Friday, October 22, 2010Politics is about enemies. It's not pleasant to say it, but it's a reality. I'm not speaking about exploiting deep-seated racial, gender, and homophobic elements in society. It's really quite a bit more general than that. The only way one can get someone to the polls is to give them a stake in the election. Now sometimes this can be an affirmational vote, such as the vote of a lot of young people about Obama in 2008. But more often one needs more than this, if for no other reason than voting entails costs and there's not some perception of risk from not voting - as in you're screwed if the other side wins - then a lot of people are going to stay home. Especially when times are the bad, you need to pin the blame on somebody. If you don't, your opponents are going to pin the blame on you.
Which is where we are with the long-standing village obsession with bipartisanship. If partisanship is the problem, then nobody is really at fault - it's just 2 kids squabbling over crap in the schoolyard. It's nice for the media and the D.C. elite to hold partisanship responsible for the country's problems, or the voters, because it means that they don't have to look at themselves in the mirror, because it assigns responsibility nowhere. The voters aren't going to buy it, of course. They never have. So Obama's focus on bipartisanship has enabled Republicans to define a whole bunch of other enemies in American society - liberals, "socialists", immigrants, muslims, etc. - in part because Obama refused to assign the blame where it really belonged: conservative Republicans. He could have used their obstruction to fix them in the public mind as the defenders of the status quo. But he didn't, and here we are.

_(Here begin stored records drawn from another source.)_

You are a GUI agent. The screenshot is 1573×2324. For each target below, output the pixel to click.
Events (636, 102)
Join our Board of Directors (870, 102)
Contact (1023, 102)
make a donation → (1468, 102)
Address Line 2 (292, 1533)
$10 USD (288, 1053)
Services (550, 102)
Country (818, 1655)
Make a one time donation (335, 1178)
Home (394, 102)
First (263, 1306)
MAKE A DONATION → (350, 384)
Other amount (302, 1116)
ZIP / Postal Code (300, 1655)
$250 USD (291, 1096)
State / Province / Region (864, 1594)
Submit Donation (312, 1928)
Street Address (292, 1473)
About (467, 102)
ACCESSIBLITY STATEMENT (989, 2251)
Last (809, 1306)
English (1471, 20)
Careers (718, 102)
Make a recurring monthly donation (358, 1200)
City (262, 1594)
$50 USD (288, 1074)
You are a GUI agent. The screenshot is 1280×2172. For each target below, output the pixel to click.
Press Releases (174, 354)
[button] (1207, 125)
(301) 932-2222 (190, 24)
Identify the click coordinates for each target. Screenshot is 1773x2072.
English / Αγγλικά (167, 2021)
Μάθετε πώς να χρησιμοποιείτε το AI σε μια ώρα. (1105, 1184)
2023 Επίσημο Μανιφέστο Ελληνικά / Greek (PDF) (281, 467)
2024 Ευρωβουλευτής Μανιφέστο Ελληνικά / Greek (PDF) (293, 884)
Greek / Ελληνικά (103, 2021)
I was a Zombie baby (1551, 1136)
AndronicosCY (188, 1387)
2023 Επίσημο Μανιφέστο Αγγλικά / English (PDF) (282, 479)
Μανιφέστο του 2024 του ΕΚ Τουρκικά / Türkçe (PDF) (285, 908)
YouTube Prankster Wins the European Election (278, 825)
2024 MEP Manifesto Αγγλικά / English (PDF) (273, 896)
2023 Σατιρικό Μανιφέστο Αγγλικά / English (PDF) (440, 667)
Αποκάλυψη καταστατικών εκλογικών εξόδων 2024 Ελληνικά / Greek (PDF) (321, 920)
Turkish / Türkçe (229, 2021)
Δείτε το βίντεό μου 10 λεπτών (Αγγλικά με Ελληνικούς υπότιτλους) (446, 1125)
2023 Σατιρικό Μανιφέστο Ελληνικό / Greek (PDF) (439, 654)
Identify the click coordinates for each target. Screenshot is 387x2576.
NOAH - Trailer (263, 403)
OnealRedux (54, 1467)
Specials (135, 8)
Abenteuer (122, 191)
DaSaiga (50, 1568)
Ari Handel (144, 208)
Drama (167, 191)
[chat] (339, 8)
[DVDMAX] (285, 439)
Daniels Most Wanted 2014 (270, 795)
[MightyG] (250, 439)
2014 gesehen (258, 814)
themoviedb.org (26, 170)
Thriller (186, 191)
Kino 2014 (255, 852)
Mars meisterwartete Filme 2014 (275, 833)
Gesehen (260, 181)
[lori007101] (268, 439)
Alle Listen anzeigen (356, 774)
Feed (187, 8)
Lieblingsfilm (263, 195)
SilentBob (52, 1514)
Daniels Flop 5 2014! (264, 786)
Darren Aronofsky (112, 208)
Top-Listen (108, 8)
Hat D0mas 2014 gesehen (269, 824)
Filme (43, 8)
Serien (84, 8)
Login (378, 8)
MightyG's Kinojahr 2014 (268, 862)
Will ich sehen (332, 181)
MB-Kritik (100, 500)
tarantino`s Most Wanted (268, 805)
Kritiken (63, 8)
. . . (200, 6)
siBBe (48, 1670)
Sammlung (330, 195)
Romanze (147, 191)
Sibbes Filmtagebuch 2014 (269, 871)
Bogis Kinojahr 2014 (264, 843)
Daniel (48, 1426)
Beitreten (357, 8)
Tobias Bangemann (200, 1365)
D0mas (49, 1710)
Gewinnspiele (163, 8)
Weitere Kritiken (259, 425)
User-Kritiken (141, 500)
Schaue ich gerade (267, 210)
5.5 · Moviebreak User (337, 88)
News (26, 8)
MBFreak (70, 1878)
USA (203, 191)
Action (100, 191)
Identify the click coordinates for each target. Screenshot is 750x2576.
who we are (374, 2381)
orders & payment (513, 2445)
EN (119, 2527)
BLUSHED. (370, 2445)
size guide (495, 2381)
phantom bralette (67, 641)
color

The dispirited Democrats are without a clear agenda to run on, which leaves us with only one message heading into the general election: that the Republicans are a bunch of psychos. Now this has the virtue of being true, but it would easier to make the case if Obama and his friends has been laying the groundwork for the last 2 years. Thankfully so many Republicans running for office are so looney the job is still doable, but a dose of political reality from the White House in January 2009 sure would have been nice.